Norbert Pallua et al. Crit Care Med. 2003 May.

Abstract

Objective: The in vivo effects of anti-interleukin-6 (anti-IL-6) and anti-interleukin-6-alpha receptor (anti-IL-6R) monoclonal antibodies on immune response and survival rate of a burn with subsequent infection were assessed.

Subjects: Ten-week-old C 57 BL/6J mice received a standardized contact burn; 48 hrs later endotoxin (LPS) was injected intraperitoneally to induce systemic inflammation. Ten different groups were studied. Groups I-IV sustained a burn and/or a LPS-stimulus but did not receive any anti-cytokines and served as controls. Treatment groups V-X sustained the same injuries but also received anti-IL-6 and anti-IL-6R intravenously either before or after the LPS stimulus. In a further part of the study, a lethal dose of LPS was injected (LPS-LD(100) group) followed by an injection of anti-IL-6 antibody and/or anti-IL-6R antibody.

Measurements: Serum concentrations of IL-6, tumor necrosis factor (TNF)-alpha, interferon (IFN)-gamma, and white blood cell and platelet counts were determined, and the survival rate over a 2-wk period was assessed.

Results: Treatment with anti-IL-6 slightly decreased the inflammatory response when it was given before or after LPS application. The inflammatory response was not decreased after treatment with anti-IL-6R. In the groups that received a combination of anti-IL-6 and anti-IL-6R, there was a significant reduction of the inflammatory response. This was more pronounced when the anti-cytokines were applied after LPS application. A significant reduction in mortality could be shown with both antibodies in the treatment groups and the groups that had received a lethal dose of LPS (LPS-LD(100) group).

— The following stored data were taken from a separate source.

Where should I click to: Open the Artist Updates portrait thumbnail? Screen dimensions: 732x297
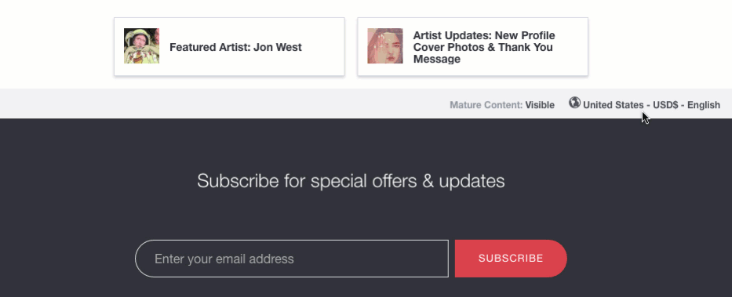click(x=384, y=45)
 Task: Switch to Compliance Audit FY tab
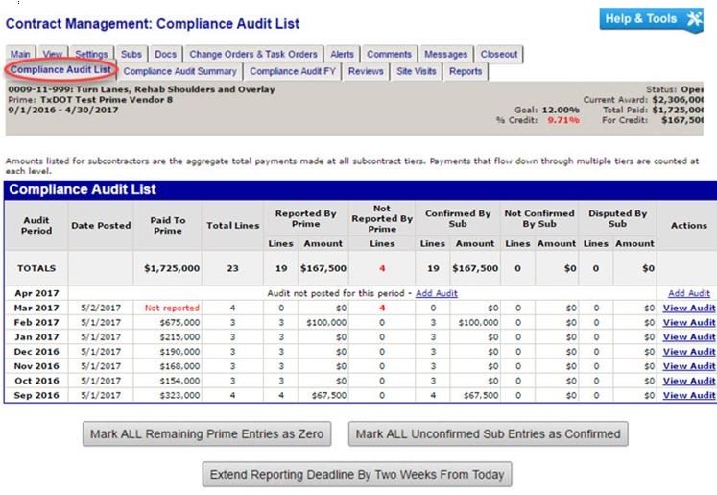292,71
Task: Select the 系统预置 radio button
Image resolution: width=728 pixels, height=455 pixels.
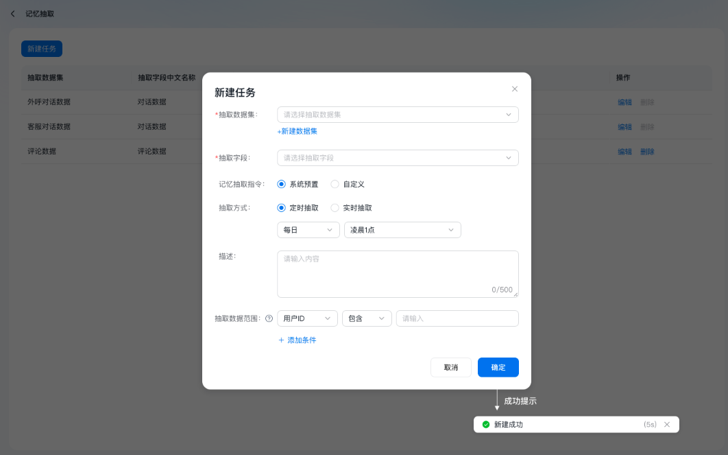Action: coord(281,184)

Conclusions: IL-6 has a low inflammatory potential, and IL-6R has no inflammatory potential by itself. In contrast, the IL-6/IL-6R complexes have a higher inflammatory potential. Mortality could be reduced by each antibody alone as well as by the combination, supporting the hypothesis that the inflammatory and lethal potentials of IL-6 are not identical. The study suggests that the use of antibodies against IL-6 or IL-6R is effective in the prevention of systemic inflammation in a murine burn model.